How to Set Up a First Aid Station in a Workshop or Shed
Does Your Workshop Have a Proper First Aid Setup?
Most workshops have a first aid kit somewhere. Usually it's a generic green box in a drawer, half-empty, with contents that haven't been checked since it was purchased. If a WHS inspector walked in tomorrow, would your setup hold up?
This guide covers exactly how to set up a first aid station in a workshop that's genuinely compliant, actually useful in an emergency, and doesn't take more than an hour to sort out.
What the Law Requires for Workshops
Under Safe Work Australia's model WHS Regulations, every workplace must provide first aid equipment appropriate to the hazards present. For workshops — which are classified as high-risk workplaces — this means:
- A first aid kit stocked with supplies suitable for the injuries most likely to occur
- The kit must be clearly marked and easily accessible to all workers
- At least one trained first aider must be available when workers are on site (for workplaces with more than a handful of staff)
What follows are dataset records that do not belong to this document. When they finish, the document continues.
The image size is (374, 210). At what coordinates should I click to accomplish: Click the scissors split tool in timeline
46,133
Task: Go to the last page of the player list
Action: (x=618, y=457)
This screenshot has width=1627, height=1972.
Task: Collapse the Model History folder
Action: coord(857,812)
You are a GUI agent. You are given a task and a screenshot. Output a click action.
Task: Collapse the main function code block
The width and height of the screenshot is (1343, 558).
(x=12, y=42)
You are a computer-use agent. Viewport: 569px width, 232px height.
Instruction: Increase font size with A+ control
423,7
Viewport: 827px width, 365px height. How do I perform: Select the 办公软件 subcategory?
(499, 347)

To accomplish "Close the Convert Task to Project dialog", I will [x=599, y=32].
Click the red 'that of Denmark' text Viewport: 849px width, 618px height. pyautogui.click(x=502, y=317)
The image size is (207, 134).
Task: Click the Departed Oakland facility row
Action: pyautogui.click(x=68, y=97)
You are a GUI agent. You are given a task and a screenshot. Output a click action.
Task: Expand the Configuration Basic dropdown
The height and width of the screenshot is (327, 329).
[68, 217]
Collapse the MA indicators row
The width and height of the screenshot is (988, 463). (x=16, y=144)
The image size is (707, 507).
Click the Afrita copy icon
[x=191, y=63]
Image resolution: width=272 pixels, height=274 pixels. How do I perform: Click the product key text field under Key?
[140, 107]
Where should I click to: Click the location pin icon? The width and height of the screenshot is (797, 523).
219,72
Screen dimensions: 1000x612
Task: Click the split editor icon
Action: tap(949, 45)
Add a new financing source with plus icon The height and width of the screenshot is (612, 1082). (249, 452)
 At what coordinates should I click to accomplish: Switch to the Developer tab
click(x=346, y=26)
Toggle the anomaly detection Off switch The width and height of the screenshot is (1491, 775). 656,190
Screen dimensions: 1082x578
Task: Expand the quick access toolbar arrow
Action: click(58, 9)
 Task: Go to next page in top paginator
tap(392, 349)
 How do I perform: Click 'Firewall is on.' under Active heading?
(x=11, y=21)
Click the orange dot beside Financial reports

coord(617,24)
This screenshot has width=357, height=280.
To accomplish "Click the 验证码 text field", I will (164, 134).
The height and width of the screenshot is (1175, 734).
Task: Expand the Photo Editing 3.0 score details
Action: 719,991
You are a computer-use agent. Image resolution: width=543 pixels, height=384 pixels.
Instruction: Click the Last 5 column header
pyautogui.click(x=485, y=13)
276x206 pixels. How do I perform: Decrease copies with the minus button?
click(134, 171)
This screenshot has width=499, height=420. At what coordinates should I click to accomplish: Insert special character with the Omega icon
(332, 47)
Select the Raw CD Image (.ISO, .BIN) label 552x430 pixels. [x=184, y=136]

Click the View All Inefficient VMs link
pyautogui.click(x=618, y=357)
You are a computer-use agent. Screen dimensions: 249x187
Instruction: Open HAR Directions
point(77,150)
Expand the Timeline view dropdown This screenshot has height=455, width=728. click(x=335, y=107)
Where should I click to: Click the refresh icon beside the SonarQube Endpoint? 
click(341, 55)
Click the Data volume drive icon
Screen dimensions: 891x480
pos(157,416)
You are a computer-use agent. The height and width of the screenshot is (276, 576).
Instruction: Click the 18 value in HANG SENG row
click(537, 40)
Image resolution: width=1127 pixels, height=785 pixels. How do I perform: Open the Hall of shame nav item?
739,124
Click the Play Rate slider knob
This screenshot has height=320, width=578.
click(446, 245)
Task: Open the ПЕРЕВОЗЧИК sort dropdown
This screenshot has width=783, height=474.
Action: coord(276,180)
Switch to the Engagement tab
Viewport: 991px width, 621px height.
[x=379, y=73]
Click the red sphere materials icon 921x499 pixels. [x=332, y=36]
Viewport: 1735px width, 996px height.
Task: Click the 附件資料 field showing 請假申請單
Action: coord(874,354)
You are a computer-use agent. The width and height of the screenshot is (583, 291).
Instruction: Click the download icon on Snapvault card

- The kit must be regularly checked and restocked
Workshops present specific hazards: angle grinders, lathes, welding equipment, power tools, chemicals, and heavy lifting. Your first aid setup needs to reflect these, not just cover paper cuts.
Step 1 — Choose the Right Kit
For a workshop or depot, the Trade Aid Classic Kit is the right choice. It includes over 40 items covering the injuries most common in workshop environments — wound care, burns, eye injuries, pressure bandages, and more. It's also built from 5mm rip-stop material that handles the dust and grime of a real working environment, not the inside of a corporate breakroom.
If your workshop also has mobile workers who head out to sites in vehicles, add a Compact Kit to each vehicle so you're covered both in the workshop and on the road.
Step 2 — Mount It Properly
The most important thing about a first aid kit in a workshop is that everyone knows exactly where it is and can get to it immediately. A kit in a drawer under the workbench is not a first aid station — it's a box that happens to exist.
Mount your kit on the wall at eye level in a location that:
- Is visible from most of the workshop floor
- Is not blocked by equipment, vehicles, or storage
- Is near a wash station or water source if possible (for chemical splashes and eye irrigation)
- Is away from any area where it might be covered in grinding dust, oil spray, or welding spatter
A good rule of thumb: if you were in pain and disoriented, could you find the kit in 10 seconds? If not, move it.
Step 3 — Add a Location Sign
Under WHS regulations, every first aid kit must be clearly marked with a first aid sign. This isn't optional — it's a compliance requirement and one of the first things an inspector looks for.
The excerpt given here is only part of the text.